### [Exercise directions]
Find "Given: Open Voiceover section", then copy its line and every later line of the entries exactly through the end, leaving all pictures out.

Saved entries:
--

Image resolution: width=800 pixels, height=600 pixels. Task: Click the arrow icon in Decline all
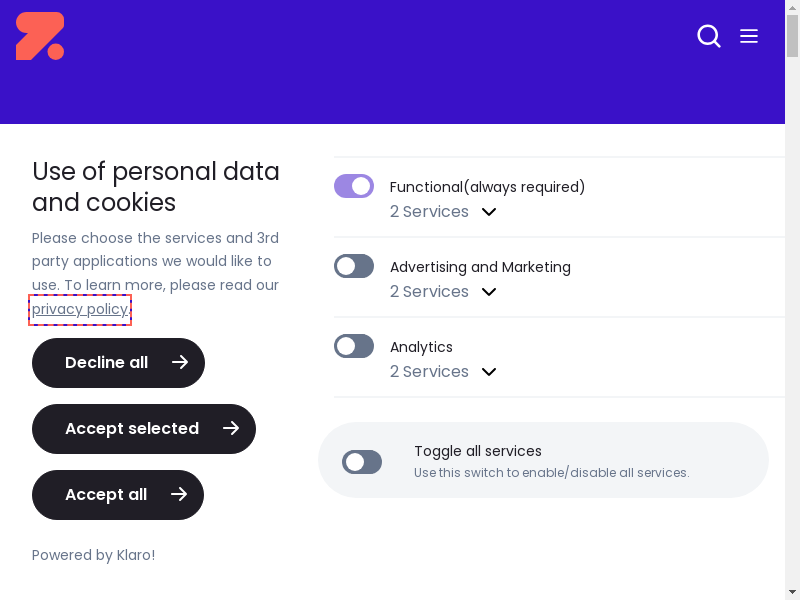pyautogui.click(x=180, y=362)
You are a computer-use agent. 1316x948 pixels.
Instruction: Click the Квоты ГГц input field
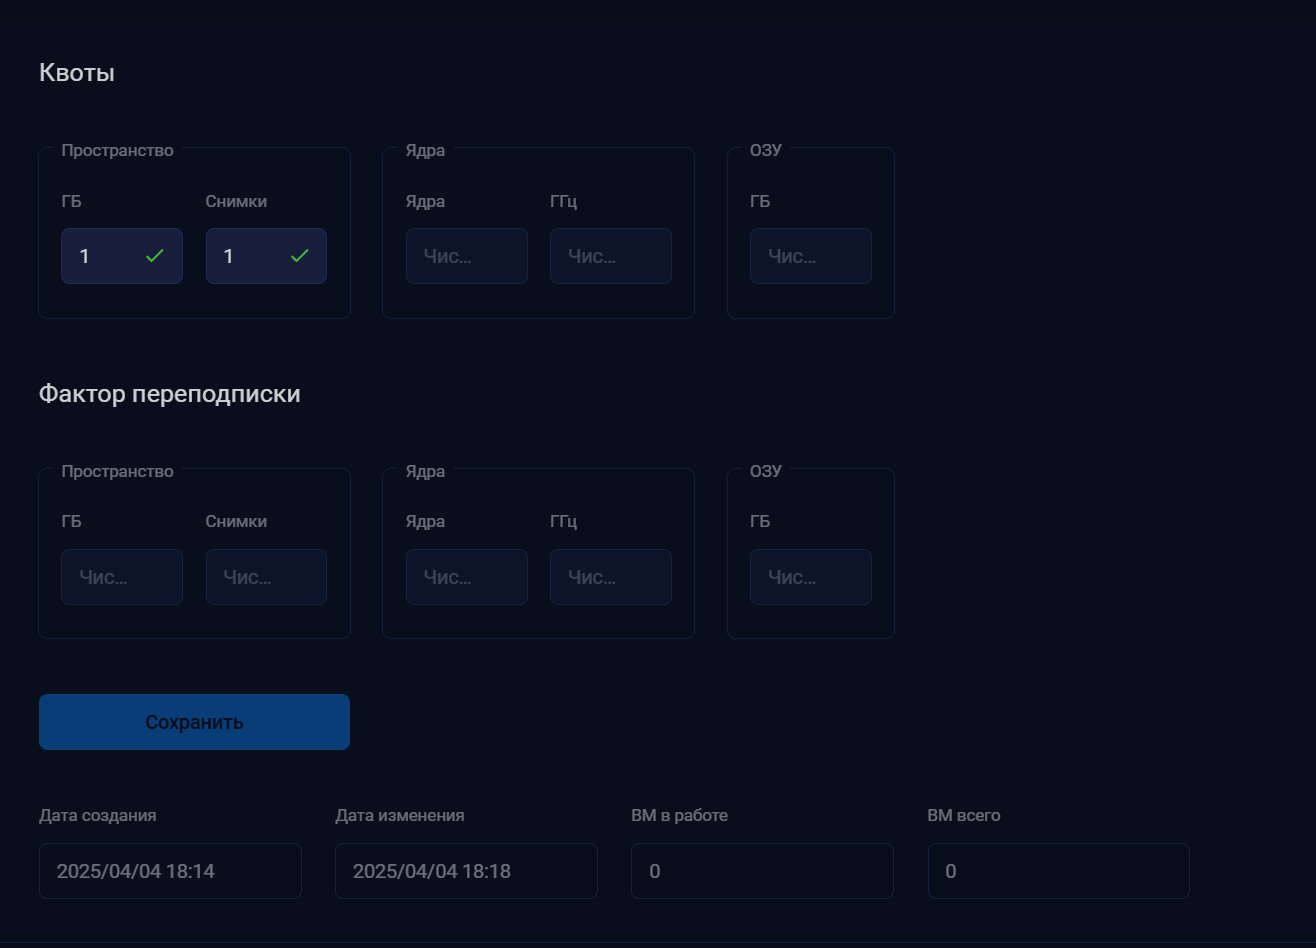610,256
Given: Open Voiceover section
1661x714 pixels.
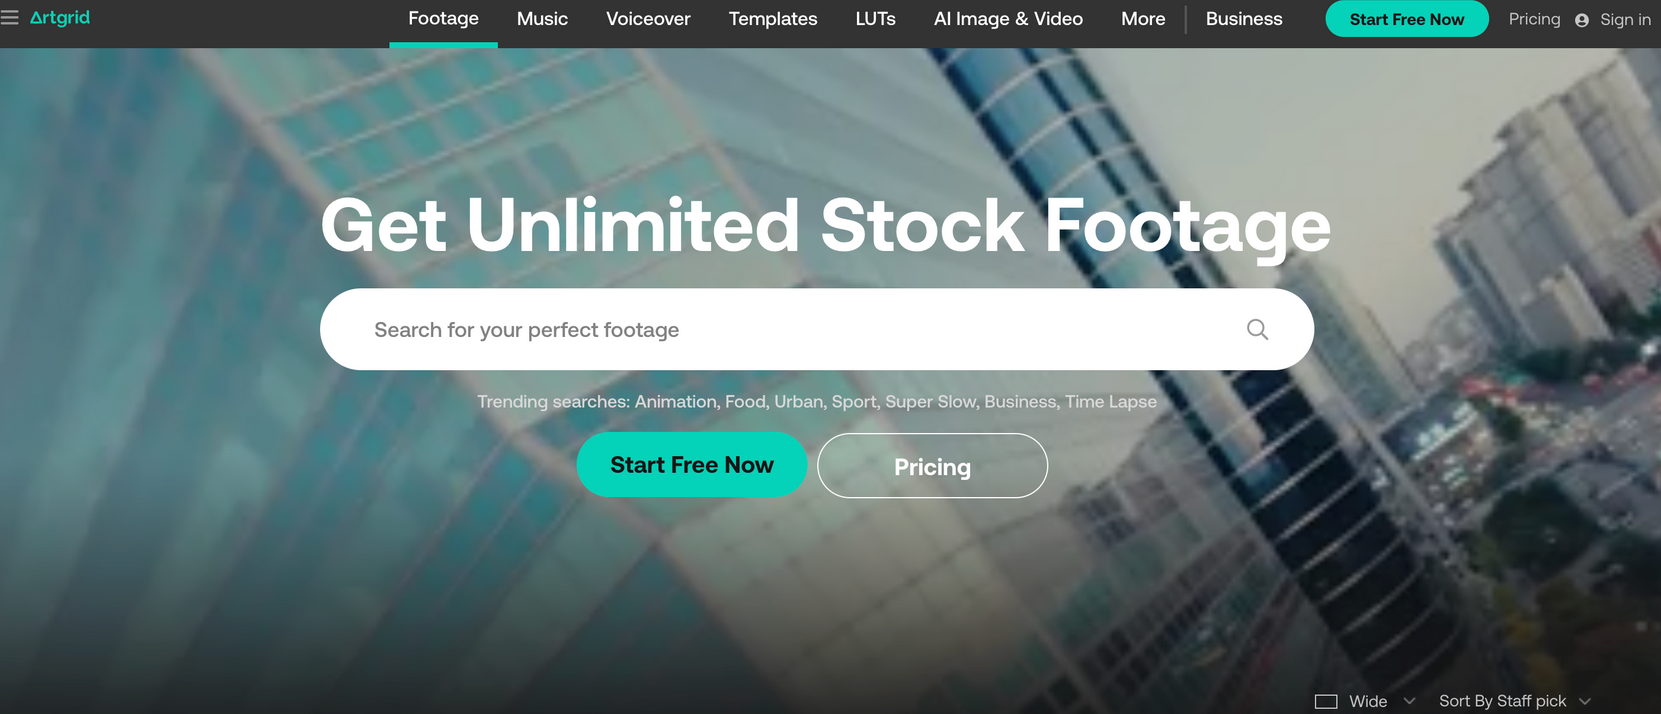Looking at the screenshot, I should pyautogui.click(x=648, y=19).
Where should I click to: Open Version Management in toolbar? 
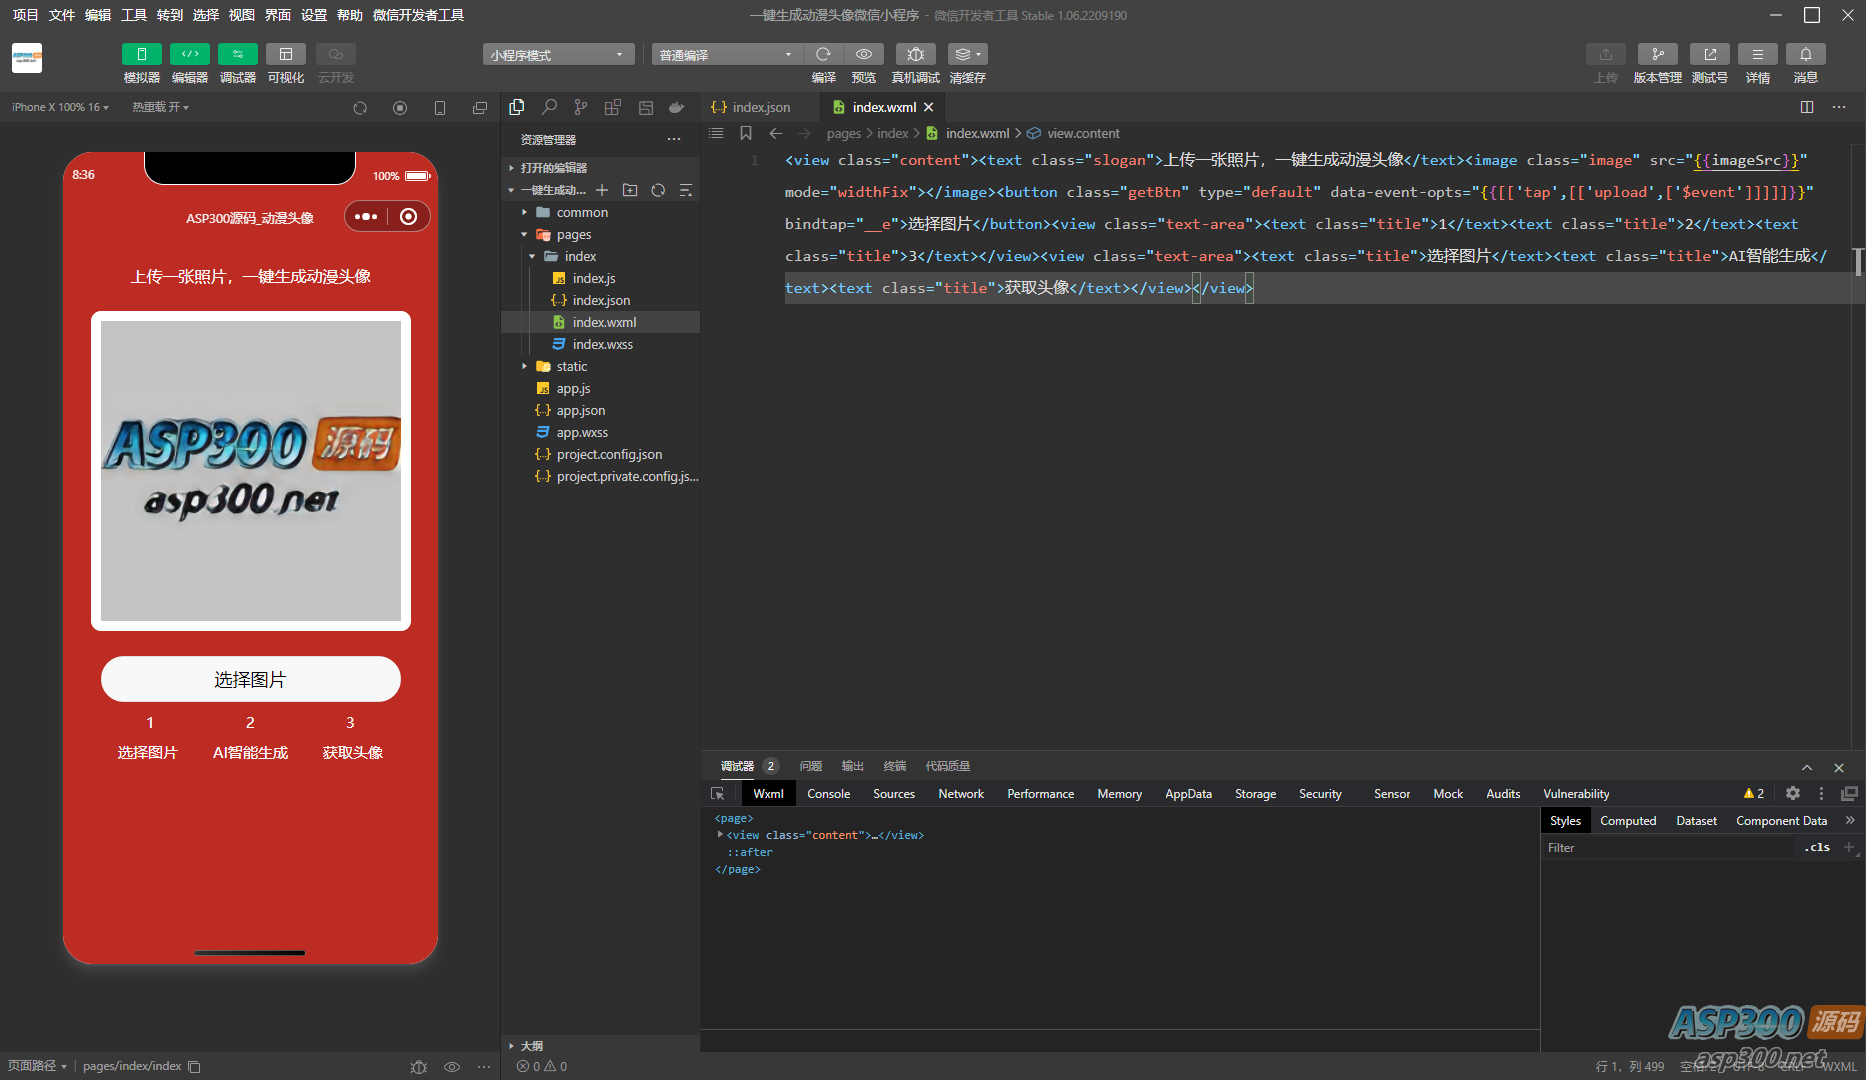[x=1657, y=54]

--

### [Worked solution]
Given: Open Voiceover section
1661x714 pixels.
Looking at the screenshot, I should pyautogui.click(x=648, y=19).
Where should I click to: Open Version Management in toolbar? 
[x=1657, y=54]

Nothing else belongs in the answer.